==== Supplied data

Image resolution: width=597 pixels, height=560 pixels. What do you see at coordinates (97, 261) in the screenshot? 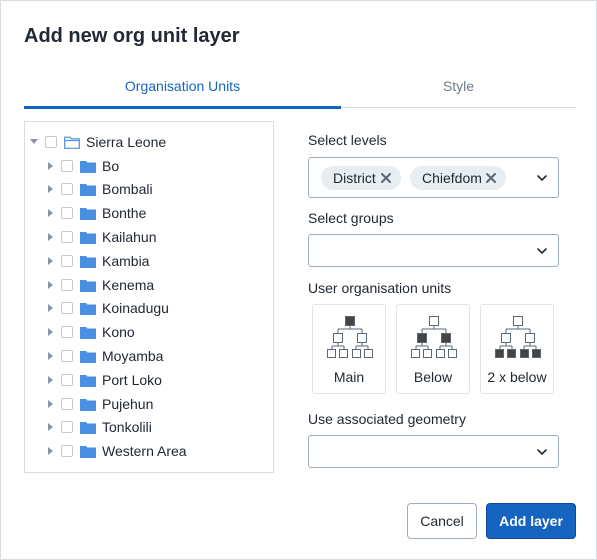
I see `tree-item: Kambia` at bounding box center [97, 261].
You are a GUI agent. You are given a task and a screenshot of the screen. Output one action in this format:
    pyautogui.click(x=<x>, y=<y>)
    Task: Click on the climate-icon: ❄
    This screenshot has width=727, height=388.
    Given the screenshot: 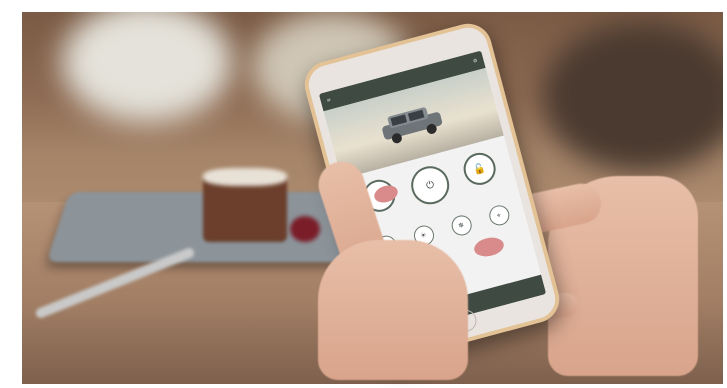 What is the action you would take?
    pyautogui.click(x=462, y=226)
    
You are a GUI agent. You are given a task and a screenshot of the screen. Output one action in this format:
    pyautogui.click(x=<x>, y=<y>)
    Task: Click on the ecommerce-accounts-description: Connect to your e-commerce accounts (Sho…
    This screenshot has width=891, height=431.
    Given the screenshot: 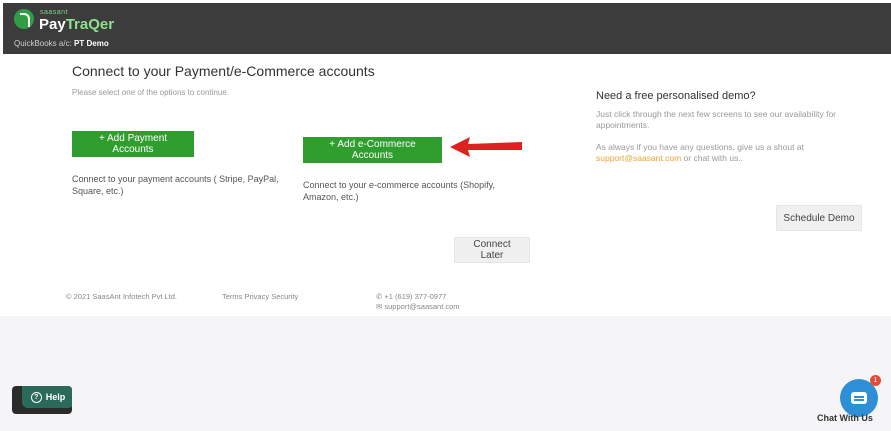 What is the action you would take?
    pyautogui.click(x=399, y=191)
    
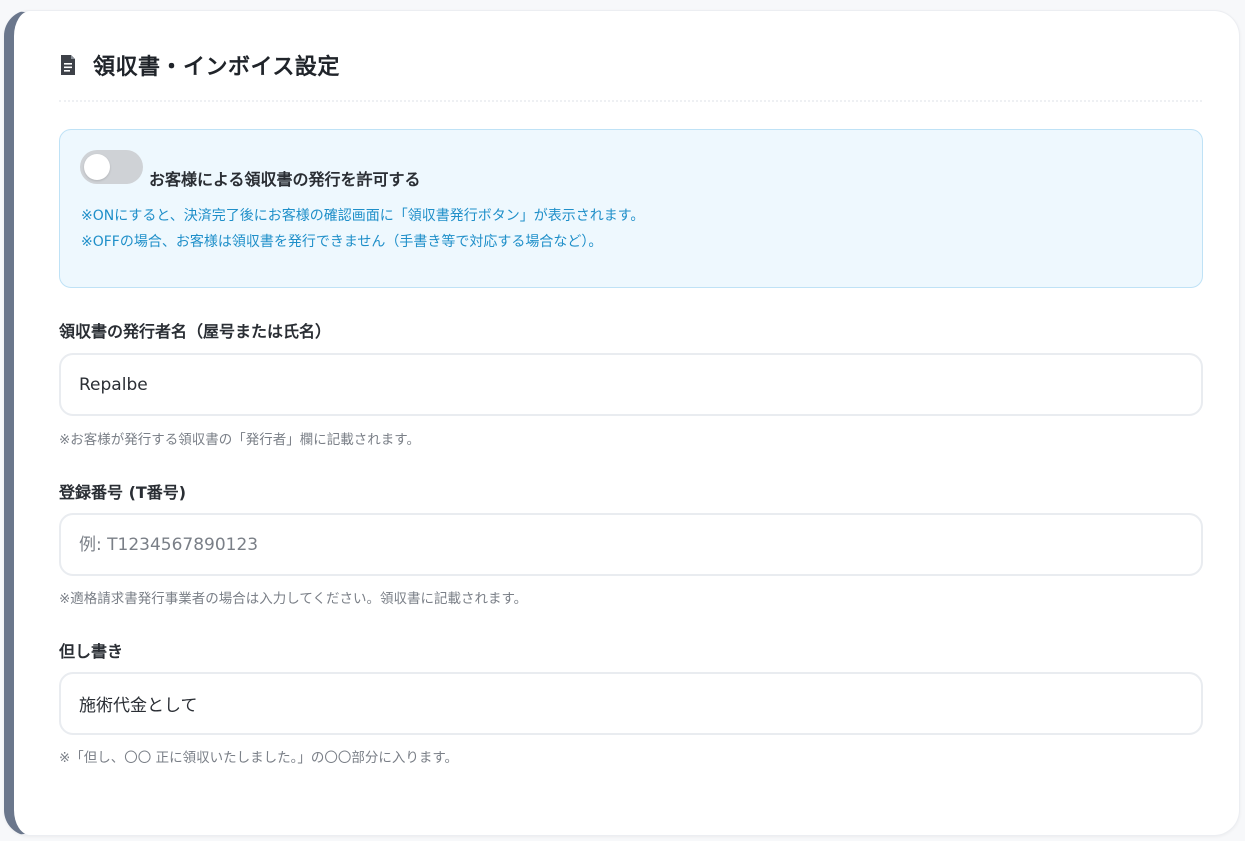 This screenshot has height=841, width=1245. I want to click on toggle-off-note: ※OFFの場合、お客様は領収書を発行できません（手書き等で対応する場合など）。, so click(342, 242).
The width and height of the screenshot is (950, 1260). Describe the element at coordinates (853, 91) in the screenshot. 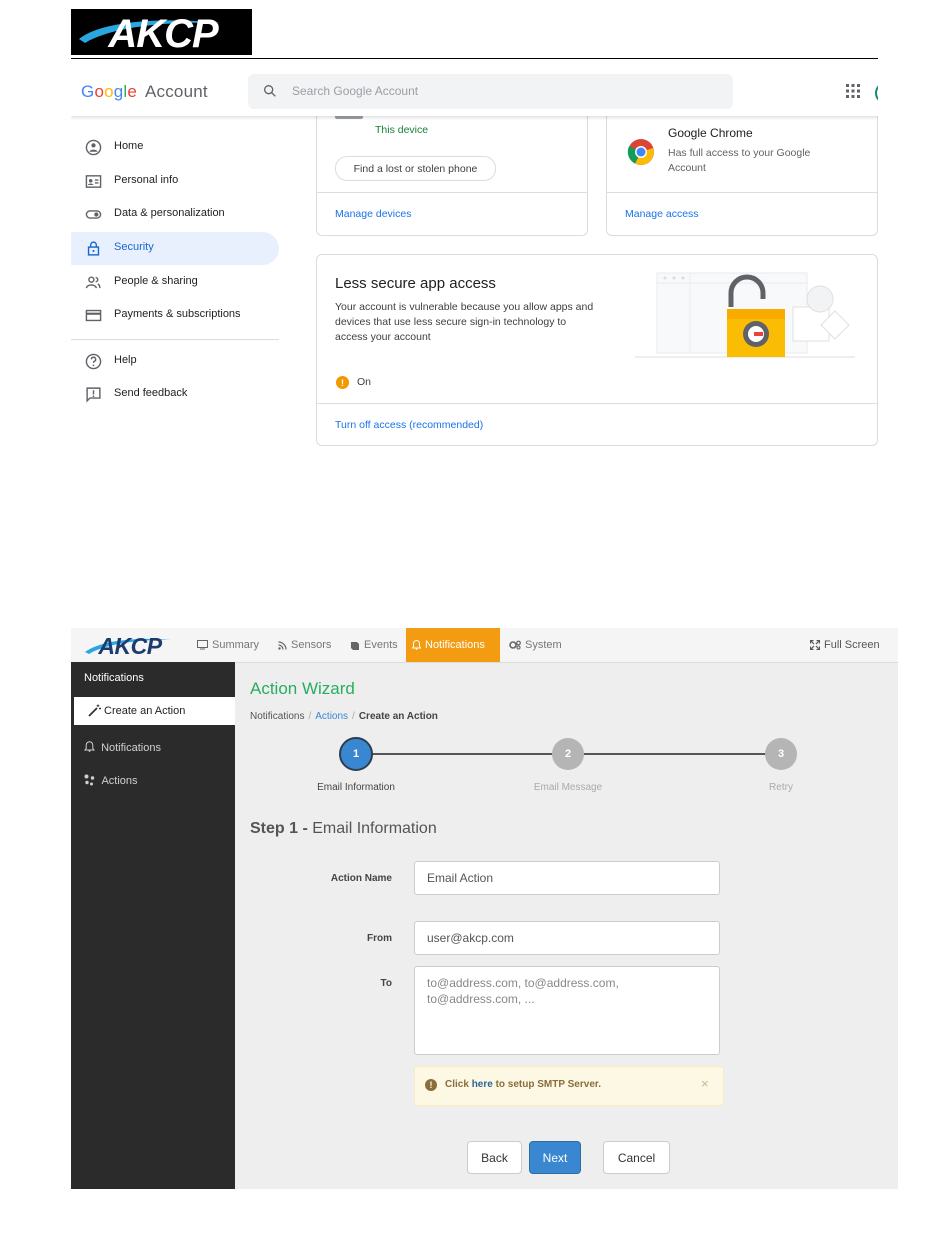

I see `apps-grid-icon` at that location.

========

_Problem to work on_
Format everything from the start of the records down to the line containing "center [97, 261]." as a Markdown table with a Row column numbering each line and a Line column holding its text, leaving out blank lines and any pictures.

_Answer area_
| Row | Line |
|---|---|
| 1 | Image resolution: width=597 pixels, height=560 pixels. What do you see at coordinates (97, 261) in the screenshot?  |
| 2 | I see `tree-item: Kambia` at bounding box center [97, 261]. |